To meet joint force sustainment requirements, the services and civilian agencies provide a wealth of capabilities and resources. However, they operate with service-centric and stovepiped organizational structures--a condition that in some cases fosters duplication of effort, competition for the same resources, and waste of materiel and manpower. It is difficult to achieve either effectiveness or efficiency under current organizational arrangements.

Providing joint sustainment requires a centralized management process, under a single command or activity, that has oversight of both requirements and assets and provides the combatant commander with a single point of focus for sustainment. This process begins with service functions and organizations designed for joint operations. An effective joint sustainment process can remove seams and gaps between the services and their strategic systems and integrate warfighters, component support, and logistics capabilities with national support elements such as the Defense Logistics Agency (DLA) and the U.S. Transportation Conamand (TRANSCOM).

Joint sustainment management does not require a single sustainment corps, but it does imply a more direct and centralized approach. Joint sustainment management, by including the services, civilian organizations, and contractors working within a joint structure, will enhance effectiveness and facilitate efficiencies in generating sustainment for simultaneous operations. At the joint force level, the same dynamics are occurring in the design of and relationships among service support structures. Working closely with JFCOM, we agree that a requirement exists for a joint-level functional component support command. A joint support component command (JSCC) on a par with land, air, and sea components supporting across the JIM force is required. The JSCC, working for the RCC, would be in a position to leverage the full range of sustainment and support capabilities across all JIM partners to support all maneuver operations. The establishment of a JSCC organization would facilitate the setting of priorities for strategic and operational support across all components, similar to what the JFACC accomplishes with the ATO today.

■ **Set exercise**: Please continue the text on joint military sustainment from where it stops. The material after this point has no connection to the text on joint sustainment.

■ **Supplied data**:
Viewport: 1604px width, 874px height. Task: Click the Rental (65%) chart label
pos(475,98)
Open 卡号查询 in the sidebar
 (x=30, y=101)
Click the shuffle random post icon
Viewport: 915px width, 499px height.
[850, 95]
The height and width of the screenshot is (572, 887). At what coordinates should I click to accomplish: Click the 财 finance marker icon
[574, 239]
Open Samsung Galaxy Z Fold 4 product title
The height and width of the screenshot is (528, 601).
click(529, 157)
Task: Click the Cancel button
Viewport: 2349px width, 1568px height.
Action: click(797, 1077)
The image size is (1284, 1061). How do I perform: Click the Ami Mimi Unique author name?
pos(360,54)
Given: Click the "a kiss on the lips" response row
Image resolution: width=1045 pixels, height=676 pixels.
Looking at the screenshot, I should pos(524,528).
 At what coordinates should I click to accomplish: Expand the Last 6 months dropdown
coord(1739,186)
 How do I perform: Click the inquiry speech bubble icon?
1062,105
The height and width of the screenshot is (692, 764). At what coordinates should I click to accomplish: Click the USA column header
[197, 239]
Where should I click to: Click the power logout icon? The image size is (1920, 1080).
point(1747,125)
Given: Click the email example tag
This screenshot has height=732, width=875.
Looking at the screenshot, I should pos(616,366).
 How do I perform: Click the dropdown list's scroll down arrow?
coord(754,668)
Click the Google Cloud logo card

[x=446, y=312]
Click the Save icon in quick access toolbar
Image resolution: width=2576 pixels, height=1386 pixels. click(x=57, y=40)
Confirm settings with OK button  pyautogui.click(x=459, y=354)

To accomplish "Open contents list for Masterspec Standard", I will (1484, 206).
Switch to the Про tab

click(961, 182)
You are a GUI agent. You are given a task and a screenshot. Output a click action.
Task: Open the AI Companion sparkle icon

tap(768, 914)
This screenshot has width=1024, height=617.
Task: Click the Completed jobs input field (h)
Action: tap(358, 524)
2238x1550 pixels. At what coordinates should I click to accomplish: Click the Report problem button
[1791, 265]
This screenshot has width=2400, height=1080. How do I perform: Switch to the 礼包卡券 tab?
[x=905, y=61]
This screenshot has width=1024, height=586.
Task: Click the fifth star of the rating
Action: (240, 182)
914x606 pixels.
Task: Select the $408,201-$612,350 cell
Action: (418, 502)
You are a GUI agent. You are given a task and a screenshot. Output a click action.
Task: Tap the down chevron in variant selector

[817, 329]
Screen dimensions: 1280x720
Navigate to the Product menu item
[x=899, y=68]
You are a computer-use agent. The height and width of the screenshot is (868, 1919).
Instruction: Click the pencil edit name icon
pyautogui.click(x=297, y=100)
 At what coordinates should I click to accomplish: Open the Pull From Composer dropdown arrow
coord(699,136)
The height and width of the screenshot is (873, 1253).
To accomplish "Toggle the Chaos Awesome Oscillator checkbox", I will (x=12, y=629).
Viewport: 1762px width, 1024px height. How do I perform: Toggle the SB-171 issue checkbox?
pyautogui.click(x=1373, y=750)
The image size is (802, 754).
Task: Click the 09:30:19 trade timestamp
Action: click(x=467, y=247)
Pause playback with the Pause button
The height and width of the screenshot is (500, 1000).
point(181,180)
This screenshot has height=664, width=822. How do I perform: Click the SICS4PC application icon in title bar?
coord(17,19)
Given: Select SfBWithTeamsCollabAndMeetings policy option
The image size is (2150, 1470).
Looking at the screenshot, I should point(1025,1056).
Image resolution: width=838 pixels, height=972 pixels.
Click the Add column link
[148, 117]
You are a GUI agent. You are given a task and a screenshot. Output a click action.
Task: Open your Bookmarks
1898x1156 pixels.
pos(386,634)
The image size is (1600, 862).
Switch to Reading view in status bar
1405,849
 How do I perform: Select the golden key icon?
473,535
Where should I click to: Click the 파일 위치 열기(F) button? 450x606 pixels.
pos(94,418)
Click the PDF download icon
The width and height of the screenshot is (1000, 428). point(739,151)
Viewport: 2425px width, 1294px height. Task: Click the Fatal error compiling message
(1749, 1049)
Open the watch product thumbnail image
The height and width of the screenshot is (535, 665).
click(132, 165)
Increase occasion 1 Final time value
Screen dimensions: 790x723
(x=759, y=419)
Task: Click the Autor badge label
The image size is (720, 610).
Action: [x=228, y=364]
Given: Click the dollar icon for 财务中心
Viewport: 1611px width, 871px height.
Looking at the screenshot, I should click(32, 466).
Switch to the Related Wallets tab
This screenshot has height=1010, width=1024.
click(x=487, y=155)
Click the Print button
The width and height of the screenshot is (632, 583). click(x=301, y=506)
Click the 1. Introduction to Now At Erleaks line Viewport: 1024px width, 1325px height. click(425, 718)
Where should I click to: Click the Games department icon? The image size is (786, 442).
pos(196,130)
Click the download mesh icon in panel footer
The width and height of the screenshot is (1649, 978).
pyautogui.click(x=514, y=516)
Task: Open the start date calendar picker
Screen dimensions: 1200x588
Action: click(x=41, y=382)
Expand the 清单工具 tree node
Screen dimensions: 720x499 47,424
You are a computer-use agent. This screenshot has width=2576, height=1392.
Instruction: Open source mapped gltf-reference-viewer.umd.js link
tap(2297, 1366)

■ **Result of the task**:
Within the Army, significant changes are required in sustainment C2. TRADOC and CASCOM are developing new organizations and refining existing structures as part of a DA-directed Echelonment Study. An important part of this effort is redesigning the theater support command (TSC).

The current TSC has served the Army well, but it is not deliberately organized for joint and multinational support and multiple simultaneous operations throughout the RCC's area of responsibility (AOR). By design, the TSC is an Army- and ground-centric organization. The JOpsC calls for the full integration of joint, interagency, and multinational partners, and the concept of focused logistics requires the same integration of joint sustainment capabilities. This means that the Objective Force TSC must be a joint organization capable of supporting from strategic distances across the services. While the TSC is designed to accept joint liaisons, it does not have joint billets and therefore is ad hoc by nature, which is insufficient to support JIM operations. From the joint perspective, the current TSC also does not have the integrated information systems needed to interface routinely across the JIM environment. Specifically lacking is visibility of the entire, end-to-end joint distribution system. Finally. today's TSC design does not accommodate flexible C2 arrangements. The TSC needs greater C2 capability and flexibility to support the Army service component commander in executing the spectrum of operations, meeting administrative control and Army support to other services responsibilities, and integrating JIM capabilities.

Generating joint sustainment centers on leveraging support and sustainment capabilities across the components and JIM partners. At the strategic level, we envision continuing an unbroken joint sustainment chain, starting with an enhanced TSC, with providers such as DLA and TRANSCOM executing strategic responsibilities and component organizations such as the Army Materiel Command and the Air Force's Air Logistics Command executing traditional Title 10 responsibilities. This support continuum will be joint, integrated, and linked from the national level to tactical formations.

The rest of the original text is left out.